The KM-37 diving system supports manned diving to depths of 190 ft on surfaced-supplied air. A fly-away mixed gas system can be used to enable the support of diving to a maximum depth of 300 ft.

The MK20 MOD0 diving system allows surface-supplied diving to a depth of 60 ft with lighter equipment.

Safeguard carries SCUBA equipment for dives that require greater mobility than is possible in tethered diving.

===Recovery of submerged objects===
In addition to her two main ground tackle anchors [6000 lb Navy standard stockless or 8000 lb balanced-fluke anchors] Safeguard can use equipment associated with her beach gear to lay a multi-point open water moor to station herself for diving and ROV operations.

A typical four-point moor consists of an X pattern with four Stato Anchors at the outside corners and Safeguard at the center, made fast to a spring buoy for the close end of each mooring leg with synthetic mooring lines. Using her capstans, Safeguard can shorten or lengthen the mooring line for each leg and change her position within the moor.

Safeguard has a 7.5-ton-capacity boom on her forward kingpost and a 40-ton-capacity boom on her aft kingpost.

===Heavy Lift===
Safeguard has heavy lift system that consists of large bow and stern rollers, deck machinery, and tackle. The rollers serve as low-friction fairlead for the wire rope or chain used for the lift. The tackle and deck machinery provide up to 75 tons of hauling for each lift. The two bow rollers can be used together with linear hydraulic pullers to achieve a dynamic lift of 150 tons. The stern rollers can be used with the automatic towing machine to provide a dynamic lift of 150 tons. All four rollers can be used together for a dynamic lift of 300 tons or a static tidal lift of 350 tons.

Safeguard also has two auxiliary bow rollers, which can support of 75 ton lift when used together.

===Off-ship fire-fighting===
Safeguard has three manually operated fire monitors, one on the forward signal bridge, one on the aft signal bridge, and one on the forecastle, that can deliver up to 1,000 gallons per minute of seawater or aqueous film forming foam (AFFF) When originally built, Safeguard had a fourth remotely controlled fire monitor mounted on her forward kingpost, but this was later removed. Safeguard has a 3,600-gallon foam tank.

===Emergency ship salvage material===
In addition to the equipment carried by Safeguard, the US Navy Supervisor of Salvage maintains a stock of additional emergency fly-away salvage equipment that can be deployed aboard the salvage ships to support a wide variety of rescue and salvage operations.

==Service==
In September 1989, divers from Safeguard surveyed the wreck of the Imperial Japanese Navy submarine , which sank in the harbor at Kiska in the Aleutian Islands in November 1942 during World War II.

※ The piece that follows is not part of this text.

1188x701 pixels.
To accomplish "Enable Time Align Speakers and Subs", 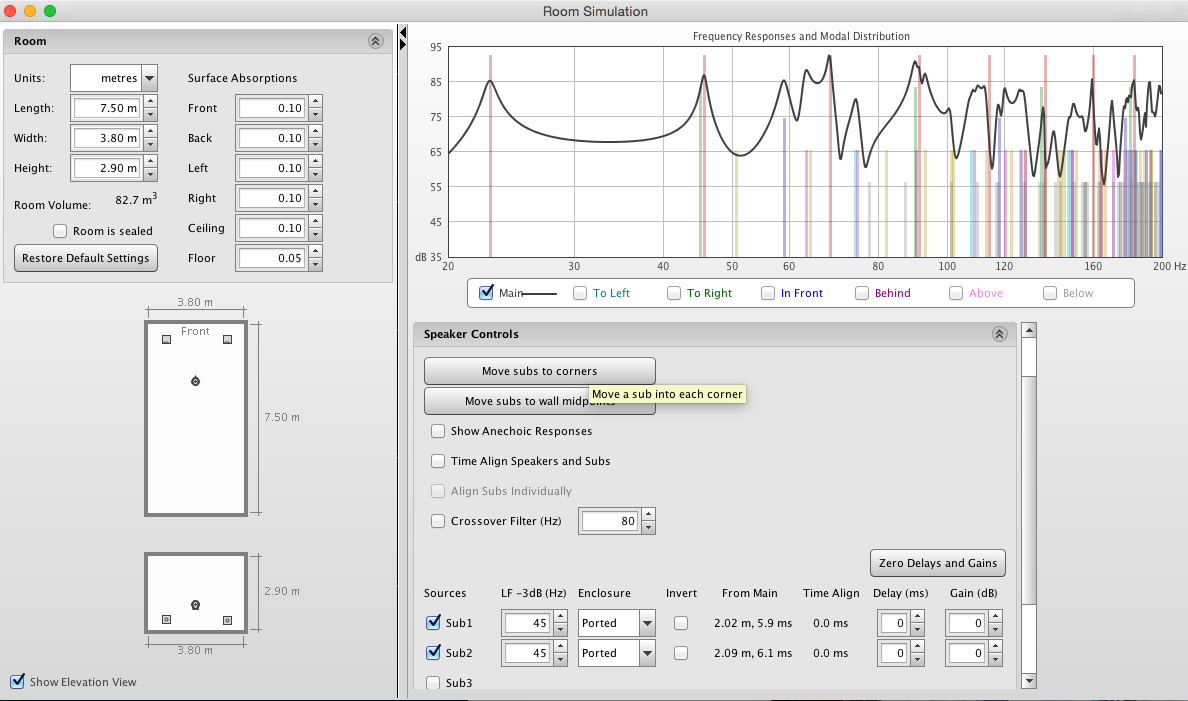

During Operation Tomodachi, Safeguard was one of several ships participating in disaster relief after the 2011 Tōhoku earthquake and tsunami. Divers from the ship helped clear the port at Hachinohe, Aomori to facilitate the delivery of relief supplies via the city.

Safeguard assisted in the recovery process of MV Sewol that sank in Jindo, South Korea on 16 April 2014.

==Status==
Safeguard was placed in "Out of Service, in Reserve" on 1 October 2016 and is stored in the Naval Inactive Ship Maintenance Facility at Pearl Harbor, Hawaii.